Thursday, July 2, 2009

Ethnicity detection and the origin of Skiena

Although trends apparent in single-entity time series are revealing, more subtle analysis is possible by aggregating the signals of all the entities in a given group (say women, businessmen, Africans, etc.). But we first need to identify which entities are members of the group we are interested in.
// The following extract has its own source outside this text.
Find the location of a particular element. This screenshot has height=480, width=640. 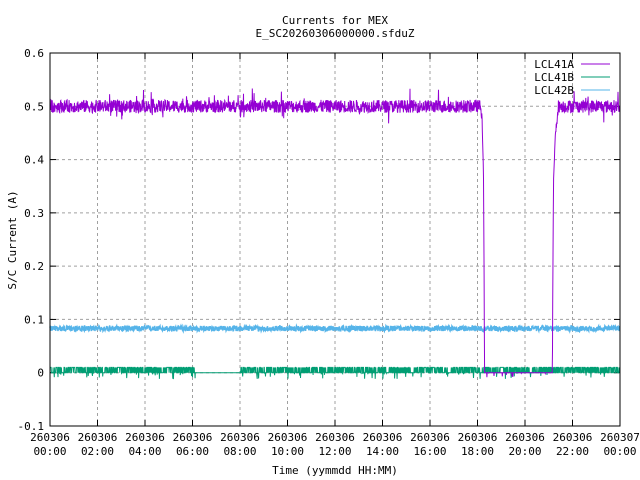

legend-label-lcl41b: LCL41B is located at coordinates (554, 78).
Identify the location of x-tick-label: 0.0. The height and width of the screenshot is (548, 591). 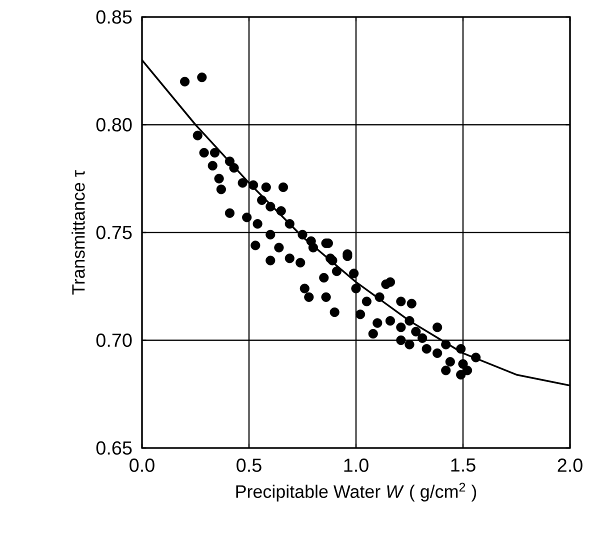
(142, 465).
This motivates our paper ``Name-Ethnicity Classification from Open Sources'', just presented at the 15th ACM SIGKDD Conf. on Knowledge Discovery and Data Mining in Paris, France. We developed a statistical classifier/HMM to map person names to likely ethnicities. Given `Hu Jintai', we want to return `Chinese'. Given `Dimitry Medvedev', we want to return `Russian' or at least `Eastern European'. Given `Abdullah bin Abdul Aziz', we want to return `Muslim'.
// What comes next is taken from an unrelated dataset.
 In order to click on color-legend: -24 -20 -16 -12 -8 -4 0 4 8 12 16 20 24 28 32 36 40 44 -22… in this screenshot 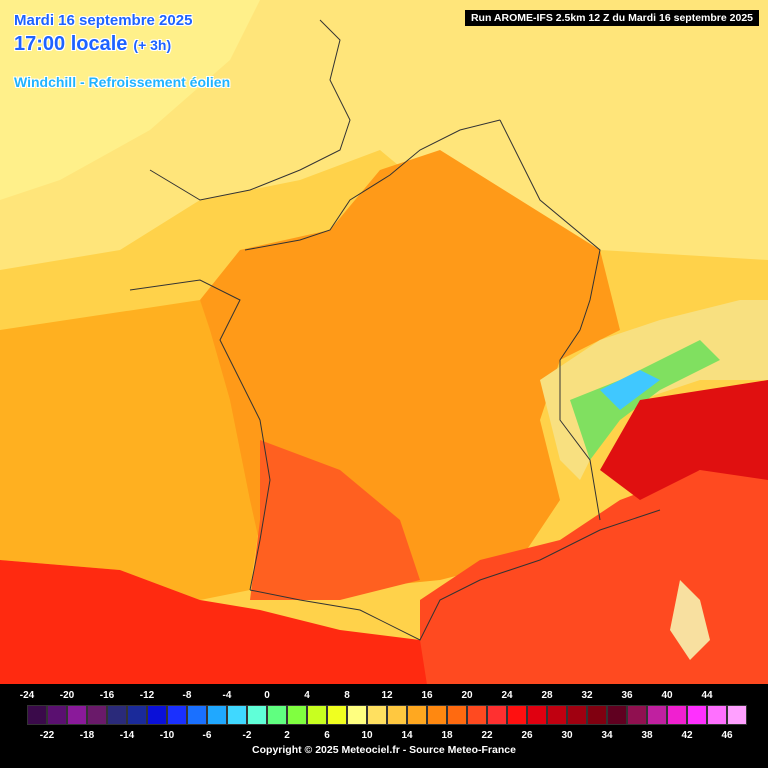, I will do `click(384, 726)`.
Our classifier is not perfect, but it gives us a tool to answer questions like ``How did news sentiment towards Muslims change in the wake of 9/11?'' or ``How do attitudes towards Hispanics vary across the U.S.?''. Our results are quite interesting, and believe that entity-based ethnicity and nationality classification has many applications in social science research.
My coauthors were Anurag Ambekar, Charles Ward, Jahangir Mohammed, and Swapna Male.

I encourage you to play with our ethnic name classifier at to see how it works.

This week I was thrilled to see the official 1920 and 1930 census pages for my grandparents. The original Skiena (my grandfather Sol) arrived in the U.S. in 1911, but with no clear English spelling for his name. Indeed, no less than four distinct spellings are relevant for interpreting these census pages. I list them with the primary and secondary ethnicities identified by our classifier to give you some idea of our purported roots:

  • Sheaner - Jewish (0.76) and British (0.22)
  • Skeaner - British (0.86) and Jewish (0.08)
  • Sciaaner - Hispanic (0.48) and Nordic (0.24)
  • Skiena - Eastern European (0.67) and British (0.21)

My Grandfather is from Russia, so Eastern European is indeed the correct answer. For the record, this is a very hard case for the classifier; usually we are also given first names and deal with more common surnames.